[Material to process — start]

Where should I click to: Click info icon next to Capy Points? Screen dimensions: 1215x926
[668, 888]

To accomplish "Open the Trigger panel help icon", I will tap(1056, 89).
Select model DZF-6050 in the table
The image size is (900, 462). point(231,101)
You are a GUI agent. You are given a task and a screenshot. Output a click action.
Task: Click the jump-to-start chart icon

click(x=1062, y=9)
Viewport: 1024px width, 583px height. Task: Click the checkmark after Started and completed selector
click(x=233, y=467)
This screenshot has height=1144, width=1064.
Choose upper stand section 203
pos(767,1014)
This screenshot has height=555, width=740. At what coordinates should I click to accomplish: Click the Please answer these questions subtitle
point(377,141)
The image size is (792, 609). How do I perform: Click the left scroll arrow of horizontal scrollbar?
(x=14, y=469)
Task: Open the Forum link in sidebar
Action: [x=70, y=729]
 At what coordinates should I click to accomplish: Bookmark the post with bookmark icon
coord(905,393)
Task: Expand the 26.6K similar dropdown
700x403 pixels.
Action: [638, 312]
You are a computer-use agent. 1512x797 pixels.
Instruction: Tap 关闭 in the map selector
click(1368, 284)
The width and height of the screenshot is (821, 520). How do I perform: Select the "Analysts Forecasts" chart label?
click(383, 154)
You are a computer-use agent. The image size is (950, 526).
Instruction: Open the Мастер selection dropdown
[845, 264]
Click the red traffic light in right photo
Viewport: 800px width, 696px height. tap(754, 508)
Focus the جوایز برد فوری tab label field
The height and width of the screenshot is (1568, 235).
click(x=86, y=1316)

[Material to process — finish]

Exercise prompt: Look through the entries above; copy every line holding the string "agent".

Worked solution:
You are a GUI agent. You are given a task and a screenshot. Output a click action.
You are a computer-use agent. 1512x797 pixels.
You are a computer-use agent. The image size is (950, 526).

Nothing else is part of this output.